Exercise text:

Foundation Invests $1.5 Million to Find Elusive RP Genes

May 08, 2014

For every person affected by an inherited retinal degeneration such as retinitis pigmentosa (RP), a mutated gene is at the heart of his or her vision loss. These mutations are like misspellings in a recipe, but even the smallest mistake can have devastating consequences. It can cause retinal cells to make a defective protein, or the wrong amount of one; subsequently, the cells die and vision is lost.

Identifying a patient’s mutated gene is essential to making a definitive diagnosis, which may direct him or her toward emerging treatments that will someday improve vision. A genetic diagnosis may also be necessary for participating in clinical trials.

Finding these mutations has never been easy, because inherited retinal diseases are rare. But thanks to advances in disease knowledge and gene-discovery technologies, mutations in more than 200 genes have been linked to retinal degenerations. Funding of dozens of genetic researchers from the Foundation over the past 25 years has played a major role in identifying these genes.

What to produce:
Copy out word for word the part of the RP genes article from "Finding these mutations" up to and including "identifying these genes.".

Data excerpts:
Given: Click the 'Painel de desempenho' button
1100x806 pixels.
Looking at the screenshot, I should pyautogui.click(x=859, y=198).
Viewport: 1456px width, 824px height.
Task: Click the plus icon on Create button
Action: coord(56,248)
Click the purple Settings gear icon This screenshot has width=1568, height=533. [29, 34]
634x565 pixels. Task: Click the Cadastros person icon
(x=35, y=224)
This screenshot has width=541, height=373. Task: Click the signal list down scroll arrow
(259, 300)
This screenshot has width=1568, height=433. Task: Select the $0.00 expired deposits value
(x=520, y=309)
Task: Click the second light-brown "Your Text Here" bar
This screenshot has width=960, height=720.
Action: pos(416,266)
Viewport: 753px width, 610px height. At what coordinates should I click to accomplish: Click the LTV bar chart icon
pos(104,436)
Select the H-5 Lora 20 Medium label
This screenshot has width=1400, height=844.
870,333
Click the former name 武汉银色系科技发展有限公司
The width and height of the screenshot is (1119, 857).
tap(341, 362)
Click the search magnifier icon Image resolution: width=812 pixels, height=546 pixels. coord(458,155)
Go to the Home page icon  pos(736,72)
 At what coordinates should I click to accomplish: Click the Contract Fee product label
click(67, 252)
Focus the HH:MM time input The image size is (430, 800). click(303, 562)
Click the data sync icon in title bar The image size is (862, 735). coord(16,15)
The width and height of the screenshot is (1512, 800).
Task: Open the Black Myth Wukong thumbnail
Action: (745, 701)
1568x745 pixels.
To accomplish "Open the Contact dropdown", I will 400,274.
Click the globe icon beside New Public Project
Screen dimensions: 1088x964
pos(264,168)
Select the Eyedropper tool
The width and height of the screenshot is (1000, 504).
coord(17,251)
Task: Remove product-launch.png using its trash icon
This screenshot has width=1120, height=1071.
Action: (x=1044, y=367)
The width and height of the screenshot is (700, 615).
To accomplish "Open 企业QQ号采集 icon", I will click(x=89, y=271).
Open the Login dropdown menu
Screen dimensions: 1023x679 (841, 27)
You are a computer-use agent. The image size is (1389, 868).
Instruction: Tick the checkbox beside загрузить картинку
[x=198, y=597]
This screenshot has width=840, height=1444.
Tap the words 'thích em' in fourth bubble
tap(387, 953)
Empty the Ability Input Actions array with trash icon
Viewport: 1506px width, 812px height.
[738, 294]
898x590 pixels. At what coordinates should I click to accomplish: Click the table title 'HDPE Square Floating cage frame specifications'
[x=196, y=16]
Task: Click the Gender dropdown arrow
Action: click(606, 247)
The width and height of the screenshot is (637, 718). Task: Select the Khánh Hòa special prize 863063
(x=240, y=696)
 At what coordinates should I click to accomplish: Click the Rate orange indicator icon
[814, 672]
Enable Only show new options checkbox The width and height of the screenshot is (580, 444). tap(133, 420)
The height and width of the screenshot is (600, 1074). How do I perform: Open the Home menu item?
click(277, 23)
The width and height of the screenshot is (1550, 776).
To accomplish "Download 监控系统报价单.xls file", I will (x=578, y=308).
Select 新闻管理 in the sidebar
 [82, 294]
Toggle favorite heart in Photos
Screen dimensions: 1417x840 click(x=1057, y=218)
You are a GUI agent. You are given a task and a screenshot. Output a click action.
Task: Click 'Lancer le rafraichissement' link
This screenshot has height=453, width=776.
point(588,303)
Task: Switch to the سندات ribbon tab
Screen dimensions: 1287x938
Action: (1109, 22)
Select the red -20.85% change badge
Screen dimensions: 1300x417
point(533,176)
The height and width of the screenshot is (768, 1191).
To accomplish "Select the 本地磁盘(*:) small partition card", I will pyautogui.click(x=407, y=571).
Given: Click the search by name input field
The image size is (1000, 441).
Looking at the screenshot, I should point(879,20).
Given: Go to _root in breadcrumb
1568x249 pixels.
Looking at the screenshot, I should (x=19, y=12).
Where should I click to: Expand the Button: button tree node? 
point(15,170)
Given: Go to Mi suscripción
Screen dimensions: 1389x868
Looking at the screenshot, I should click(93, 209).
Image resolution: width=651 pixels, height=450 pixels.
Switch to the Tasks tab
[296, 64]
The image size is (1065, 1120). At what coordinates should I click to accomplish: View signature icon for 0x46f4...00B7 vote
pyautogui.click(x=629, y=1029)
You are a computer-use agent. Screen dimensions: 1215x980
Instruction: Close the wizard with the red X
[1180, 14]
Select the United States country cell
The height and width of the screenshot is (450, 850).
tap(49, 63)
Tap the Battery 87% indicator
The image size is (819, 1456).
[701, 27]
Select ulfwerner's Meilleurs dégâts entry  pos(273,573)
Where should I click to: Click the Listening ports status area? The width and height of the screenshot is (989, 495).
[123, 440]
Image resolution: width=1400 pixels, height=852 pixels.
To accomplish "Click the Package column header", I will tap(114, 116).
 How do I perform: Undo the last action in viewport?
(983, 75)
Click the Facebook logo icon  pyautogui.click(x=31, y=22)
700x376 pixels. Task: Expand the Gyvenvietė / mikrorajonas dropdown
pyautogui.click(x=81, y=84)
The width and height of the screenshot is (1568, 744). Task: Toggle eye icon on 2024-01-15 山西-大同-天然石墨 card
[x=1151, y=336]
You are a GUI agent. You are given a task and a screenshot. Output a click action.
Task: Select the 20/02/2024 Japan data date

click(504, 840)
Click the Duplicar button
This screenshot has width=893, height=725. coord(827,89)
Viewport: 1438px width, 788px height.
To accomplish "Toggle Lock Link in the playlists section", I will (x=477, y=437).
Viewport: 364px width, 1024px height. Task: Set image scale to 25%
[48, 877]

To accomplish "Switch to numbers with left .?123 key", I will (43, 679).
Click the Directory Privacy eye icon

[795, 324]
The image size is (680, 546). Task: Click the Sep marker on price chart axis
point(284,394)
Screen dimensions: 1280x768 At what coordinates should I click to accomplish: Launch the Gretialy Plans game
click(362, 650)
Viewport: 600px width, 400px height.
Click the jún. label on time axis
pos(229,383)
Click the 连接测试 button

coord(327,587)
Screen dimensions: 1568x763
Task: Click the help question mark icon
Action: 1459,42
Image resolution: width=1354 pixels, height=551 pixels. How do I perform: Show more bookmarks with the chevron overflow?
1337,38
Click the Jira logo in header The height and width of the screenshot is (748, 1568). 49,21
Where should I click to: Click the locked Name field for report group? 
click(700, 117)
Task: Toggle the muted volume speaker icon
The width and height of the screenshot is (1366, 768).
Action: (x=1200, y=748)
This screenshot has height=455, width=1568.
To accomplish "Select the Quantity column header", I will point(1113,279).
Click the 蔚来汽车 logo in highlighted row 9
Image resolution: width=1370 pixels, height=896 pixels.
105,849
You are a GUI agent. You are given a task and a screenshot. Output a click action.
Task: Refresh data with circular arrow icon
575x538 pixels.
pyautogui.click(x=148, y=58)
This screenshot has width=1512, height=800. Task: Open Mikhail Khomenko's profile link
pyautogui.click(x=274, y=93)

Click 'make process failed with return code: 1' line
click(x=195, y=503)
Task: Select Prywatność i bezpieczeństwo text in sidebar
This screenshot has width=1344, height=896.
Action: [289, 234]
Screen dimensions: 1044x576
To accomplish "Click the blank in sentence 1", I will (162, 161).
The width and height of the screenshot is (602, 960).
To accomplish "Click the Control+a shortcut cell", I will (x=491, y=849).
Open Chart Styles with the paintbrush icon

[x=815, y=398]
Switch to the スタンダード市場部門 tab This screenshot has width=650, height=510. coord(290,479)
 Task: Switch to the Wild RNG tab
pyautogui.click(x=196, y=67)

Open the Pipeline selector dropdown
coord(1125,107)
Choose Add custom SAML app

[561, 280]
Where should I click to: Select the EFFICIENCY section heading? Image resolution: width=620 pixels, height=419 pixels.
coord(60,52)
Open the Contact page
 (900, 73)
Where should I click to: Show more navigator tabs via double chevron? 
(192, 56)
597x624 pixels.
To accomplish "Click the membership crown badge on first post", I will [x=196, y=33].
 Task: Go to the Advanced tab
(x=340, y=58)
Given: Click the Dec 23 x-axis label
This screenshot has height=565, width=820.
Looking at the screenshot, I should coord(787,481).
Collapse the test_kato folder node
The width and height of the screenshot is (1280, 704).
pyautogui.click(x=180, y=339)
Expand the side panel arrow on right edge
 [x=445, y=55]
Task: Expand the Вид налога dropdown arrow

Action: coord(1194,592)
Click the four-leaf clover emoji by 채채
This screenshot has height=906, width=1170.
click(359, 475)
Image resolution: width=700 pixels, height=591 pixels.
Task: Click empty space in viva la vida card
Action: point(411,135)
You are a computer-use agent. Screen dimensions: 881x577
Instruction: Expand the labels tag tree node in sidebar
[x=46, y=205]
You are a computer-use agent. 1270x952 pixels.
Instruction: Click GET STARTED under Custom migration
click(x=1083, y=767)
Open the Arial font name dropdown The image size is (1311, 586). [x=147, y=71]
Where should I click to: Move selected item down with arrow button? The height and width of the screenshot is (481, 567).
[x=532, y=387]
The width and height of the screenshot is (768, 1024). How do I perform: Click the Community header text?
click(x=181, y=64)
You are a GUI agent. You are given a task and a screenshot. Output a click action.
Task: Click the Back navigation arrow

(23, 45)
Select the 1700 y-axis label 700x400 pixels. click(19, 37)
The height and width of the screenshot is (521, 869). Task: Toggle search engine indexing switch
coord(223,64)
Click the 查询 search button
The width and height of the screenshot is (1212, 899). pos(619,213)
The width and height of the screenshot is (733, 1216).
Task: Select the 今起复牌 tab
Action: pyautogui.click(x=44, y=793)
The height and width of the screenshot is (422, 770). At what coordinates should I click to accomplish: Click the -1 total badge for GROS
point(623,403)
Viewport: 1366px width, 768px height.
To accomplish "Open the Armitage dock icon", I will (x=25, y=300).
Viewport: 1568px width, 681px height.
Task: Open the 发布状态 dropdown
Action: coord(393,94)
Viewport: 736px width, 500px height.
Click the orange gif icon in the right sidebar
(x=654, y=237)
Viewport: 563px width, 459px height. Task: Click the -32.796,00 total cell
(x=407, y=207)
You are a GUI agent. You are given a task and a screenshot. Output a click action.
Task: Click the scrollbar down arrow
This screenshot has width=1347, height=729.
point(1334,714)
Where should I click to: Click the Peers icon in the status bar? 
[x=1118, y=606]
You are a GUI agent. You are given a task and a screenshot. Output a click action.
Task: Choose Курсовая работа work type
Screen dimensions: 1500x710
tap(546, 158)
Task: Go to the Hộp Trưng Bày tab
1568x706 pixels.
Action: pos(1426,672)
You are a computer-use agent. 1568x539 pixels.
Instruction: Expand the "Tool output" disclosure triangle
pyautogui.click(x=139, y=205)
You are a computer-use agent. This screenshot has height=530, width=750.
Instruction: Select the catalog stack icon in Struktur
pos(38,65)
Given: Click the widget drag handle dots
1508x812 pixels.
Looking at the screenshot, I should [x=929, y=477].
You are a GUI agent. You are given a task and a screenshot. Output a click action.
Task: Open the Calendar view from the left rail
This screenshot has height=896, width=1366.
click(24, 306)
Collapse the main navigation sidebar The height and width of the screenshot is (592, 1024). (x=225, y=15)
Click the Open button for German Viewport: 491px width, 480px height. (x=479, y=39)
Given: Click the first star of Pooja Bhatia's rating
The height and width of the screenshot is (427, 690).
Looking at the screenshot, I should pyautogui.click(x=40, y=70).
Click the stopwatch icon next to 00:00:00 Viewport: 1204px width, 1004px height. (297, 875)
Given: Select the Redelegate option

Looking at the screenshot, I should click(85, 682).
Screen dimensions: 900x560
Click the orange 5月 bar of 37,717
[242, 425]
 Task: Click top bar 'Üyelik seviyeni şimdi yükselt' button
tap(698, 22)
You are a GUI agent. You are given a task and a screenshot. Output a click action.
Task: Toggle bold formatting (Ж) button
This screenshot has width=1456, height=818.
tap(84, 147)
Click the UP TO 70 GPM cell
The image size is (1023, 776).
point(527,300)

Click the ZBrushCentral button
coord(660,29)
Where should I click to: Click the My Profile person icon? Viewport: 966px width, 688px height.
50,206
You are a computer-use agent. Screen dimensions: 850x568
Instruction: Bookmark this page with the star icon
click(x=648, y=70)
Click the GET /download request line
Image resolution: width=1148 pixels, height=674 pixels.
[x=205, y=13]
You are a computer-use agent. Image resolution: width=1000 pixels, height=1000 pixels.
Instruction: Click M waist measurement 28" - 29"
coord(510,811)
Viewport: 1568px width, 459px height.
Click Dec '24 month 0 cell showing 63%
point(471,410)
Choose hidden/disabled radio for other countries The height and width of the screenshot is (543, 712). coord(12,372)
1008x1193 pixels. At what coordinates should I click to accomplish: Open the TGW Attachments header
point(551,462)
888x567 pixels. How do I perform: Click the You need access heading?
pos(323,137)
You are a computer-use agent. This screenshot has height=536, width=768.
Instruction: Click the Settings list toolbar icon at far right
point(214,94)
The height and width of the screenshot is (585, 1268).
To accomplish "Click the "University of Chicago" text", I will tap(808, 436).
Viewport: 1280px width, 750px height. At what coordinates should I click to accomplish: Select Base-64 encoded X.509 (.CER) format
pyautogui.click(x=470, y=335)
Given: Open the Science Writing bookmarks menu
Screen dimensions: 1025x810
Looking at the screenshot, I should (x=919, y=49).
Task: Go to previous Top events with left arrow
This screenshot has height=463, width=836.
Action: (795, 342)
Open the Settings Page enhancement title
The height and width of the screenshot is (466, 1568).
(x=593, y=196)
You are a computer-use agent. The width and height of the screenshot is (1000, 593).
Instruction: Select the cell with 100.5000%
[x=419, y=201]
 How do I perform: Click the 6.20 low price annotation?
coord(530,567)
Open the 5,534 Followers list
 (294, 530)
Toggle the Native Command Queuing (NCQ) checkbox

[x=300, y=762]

Output:
Finding these mutations has never been easy, because inherited retinal diseases are rare. But thanks to advances in disease knowledge and gene-discovery technologies, mutations in more than 200 genes have been linked to retinal degenerations. Funding of dozens of genetic researchers from the Foundation over the past 25 years has played a major role in identifying these genes.